Task: Reproduce the listing below verbatim, every line in its original order.
*** Records provided
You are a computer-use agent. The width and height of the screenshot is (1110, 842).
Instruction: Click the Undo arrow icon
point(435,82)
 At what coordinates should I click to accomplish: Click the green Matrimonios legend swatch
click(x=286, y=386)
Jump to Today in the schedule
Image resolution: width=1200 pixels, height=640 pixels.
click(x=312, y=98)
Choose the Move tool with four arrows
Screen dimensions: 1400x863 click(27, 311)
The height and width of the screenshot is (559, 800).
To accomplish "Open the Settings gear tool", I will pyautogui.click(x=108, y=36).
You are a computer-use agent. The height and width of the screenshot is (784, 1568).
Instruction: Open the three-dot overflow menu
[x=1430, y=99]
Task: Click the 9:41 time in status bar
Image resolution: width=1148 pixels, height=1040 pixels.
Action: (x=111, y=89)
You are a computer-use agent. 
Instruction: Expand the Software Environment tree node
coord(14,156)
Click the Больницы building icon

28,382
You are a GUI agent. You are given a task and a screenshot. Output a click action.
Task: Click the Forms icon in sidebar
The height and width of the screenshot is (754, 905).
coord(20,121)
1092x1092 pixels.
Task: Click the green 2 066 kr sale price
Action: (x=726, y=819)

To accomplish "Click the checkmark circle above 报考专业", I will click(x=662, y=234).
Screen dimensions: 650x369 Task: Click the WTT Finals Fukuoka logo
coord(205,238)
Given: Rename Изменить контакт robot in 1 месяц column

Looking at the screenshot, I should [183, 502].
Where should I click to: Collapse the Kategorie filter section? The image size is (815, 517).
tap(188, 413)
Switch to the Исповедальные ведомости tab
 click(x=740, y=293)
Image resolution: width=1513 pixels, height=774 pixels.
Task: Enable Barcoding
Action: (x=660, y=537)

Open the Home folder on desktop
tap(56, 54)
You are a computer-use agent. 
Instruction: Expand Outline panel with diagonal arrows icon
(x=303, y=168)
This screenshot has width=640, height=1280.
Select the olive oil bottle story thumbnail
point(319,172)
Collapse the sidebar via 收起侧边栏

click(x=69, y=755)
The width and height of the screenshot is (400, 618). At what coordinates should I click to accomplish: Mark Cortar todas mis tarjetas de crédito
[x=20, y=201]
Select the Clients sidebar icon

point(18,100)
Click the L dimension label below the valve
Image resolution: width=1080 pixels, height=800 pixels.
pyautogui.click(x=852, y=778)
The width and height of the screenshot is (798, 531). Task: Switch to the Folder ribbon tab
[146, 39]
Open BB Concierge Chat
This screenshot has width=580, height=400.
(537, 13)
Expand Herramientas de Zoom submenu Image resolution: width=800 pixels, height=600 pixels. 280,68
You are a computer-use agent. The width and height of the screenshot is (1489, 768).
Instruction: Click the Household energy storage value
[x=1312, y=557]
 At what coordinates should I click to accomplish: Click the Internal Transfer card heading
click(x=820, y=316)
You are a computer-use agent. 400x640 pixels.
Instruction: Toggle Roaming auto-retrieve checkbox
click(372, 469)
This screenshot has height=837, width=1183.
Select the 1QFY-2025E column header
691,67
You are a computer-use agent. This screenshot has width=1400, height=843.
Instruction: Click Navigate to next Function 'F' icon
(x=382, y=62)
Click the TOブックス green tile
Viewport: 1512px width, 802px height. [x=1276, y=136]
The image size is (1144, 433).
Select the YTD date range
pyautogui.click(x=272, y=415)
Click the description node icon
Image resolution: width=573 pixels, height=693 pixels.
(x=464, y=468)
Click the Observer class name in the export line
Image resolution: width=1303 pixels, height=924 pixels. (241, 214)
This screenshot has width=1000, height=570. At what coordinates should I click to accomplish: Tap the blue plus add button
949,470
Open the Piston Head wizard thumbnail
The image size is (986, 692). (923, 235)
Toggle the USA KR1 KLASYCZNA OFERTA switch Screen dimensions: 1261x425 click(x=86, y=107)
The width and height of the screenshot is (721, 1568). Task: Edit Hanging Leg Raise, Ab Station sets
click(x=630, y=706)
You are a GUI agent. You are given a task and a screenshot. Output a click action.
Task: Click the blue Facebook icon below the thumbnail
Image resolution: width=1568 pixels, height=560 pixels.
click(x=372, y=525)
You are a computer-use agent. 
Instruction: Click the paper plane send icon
******
Finished answer:
You are a computer-use agent. The width and height of the screenshot is (1110, 842).
Instruction: Click the Undo arrow icon
point(435,82)
 At what coordinates should I click to accomplish: Click the green Matrimonios legend swatch
click(x=286, y=386)
Jump to Today in the schedule
Image resolution: width=1200 pixels, height=640 pixels.
click(x=312, y=98)
Choose the Move tool with four arrows
Screen dimensions: 1400x863 click(27, 311)
The height and width of the screenshot is (559, 800).
To accomplish "Open the Settings gear tool", I will pyautogui.click(x=108, y=36).
You are a computer-use agent. The height and width of the screenshot is (784, 1568).
Instruction: Open the three-dot overflow menu
[x=1430, y=99]
Task: Click the 9:41 time in status bar
Image resolution: width=1148 pixels, height=1040 pixels.
Action: (x=111, y=89)
You are a computer-use agent. 
Instruction: Expand the Software Environment tree node
coord(14,156)
Click the Больницы building icon

28,382
You are a GUI agent. You are given a task and a screenshot. Output a click action.
Task: Click the Forms icon in sidebar
The height and width of the screenshot is (754, 905).
coord(20,121)
1092x1092 pixels.
Task: Click the green 2 066 kr sale price
Action: (x=726, y=819)

To accomplish "Click the checkmark circle above 报考专业", I will click(x=662, y=234).
Screen dimensions: 650x369 Task: Click the WTT Finals Fukuoka logo
coord(205,238)
Given: Rename Изменить контакт robot in 1 месяц column

Looking at the screenshot, I should [183, 502].
Where should I click to: Collapse the Kategorie filter section? The image size is (815, 517).
tap(188, 413)
Switch to the Исповедальные ведомости tab
 click(x=740, y=293)
Image resolution: width=1513 pixels, height=774 pixels.
Task: Enable Barcoding
Action: (x=660, y=537)

Open the Home folder on desktop
tap(56, 54)
You are a computer-use agent. 
Instruction: Expand Outline panel with diagonal arrows icon
(x=303, y=168)
This screenshot has width=640, height=1280.
Select the olive oil bottle story thumbnail
point(319,172)
Collapse the sidebar via 收起侧边栏

click(x=69, y=755)
The width and height of the screenshot is (400, 618). At what coordinates should I click to accomplish: Mark Cortar todas mis tarjetas de crédito
[x=20, y=201]
Select the Clients sidebar icon

point(18,100)
Click the L dimension label below the valve
Image resolution: width=1080 pixels, height=800 pixels.
pyautogui.click(x=852, y=778)
The width and height of the screenshot is (798, 531). Task: Switch to the Folder ribbon tab
[146, 39]
Open BB Concierge Chat
This screenshot has width=580, height=400.
(537, 13)
Expand Herramientas de Zoom submenu Image resolution: width=800 pixels, height=600 pixels. 280,68
You are a computer-use agent. The width and height of the screenshot is (1489, 768).
Instruction: Click the Household energy storage value
[x=1312, y=557]
 At what coordinates should I click to accomplish: Click the Internal Transfer card heading
click(x=820, y=316)
You are a computer-use agent. 400x640 pixels.
Instruction: Toggle Roaming auto-retrieve checkbox
click(372, 469)
This screenshot has height=837, width=1183.
Select the 1QFY-2025E column header
691,67
You are a computer-use agent. This screenshot has width=1400, height=843.
Instruction: Click Navigate to next Function 'F' icon
(x=382, y=62)
Click the TOブックス green tile
Viewport: 1512px width, 802px height. [x=1276, y=136]
The image size is (1144, 433).
Select the YTD date range
pyautogui.click(x=272, y=415)
Click the description node icon
Image resolution: width=573 pixels, height=693 pixels.
(x=464, y=468)
Click the Observer class name in the export line
Image resolution: width=1303 pixels, height=924 pixels. (241, 214)
This screenshot has width=1000, height=570. At what coordinates should I click to accomplish: Tap the blue plus add button
949,470
Open the Piston Head wizard thumbnail
The image size is (986, 692). (923, 235)
Toggle the USA KR1 KLASYCZNA OFERTA switch Screen dimensions: 1261x425 click(x=86, y=107)
The width and height of the screenshot is (721, 1568). Task: Edit Hanging Leg Raise, Ab Station sets
click(x=630, y=706)
You are a GUI agent. You are given a task and a screenshot. Output a click action.
Task: Click the blue Facebook icon below the thumbnail
Image resolution: width=1568 pixels, height=560 pixels.
click(x=372, y=525)
You are a computer-use agent. 
Instruction: Click the paper plane send icon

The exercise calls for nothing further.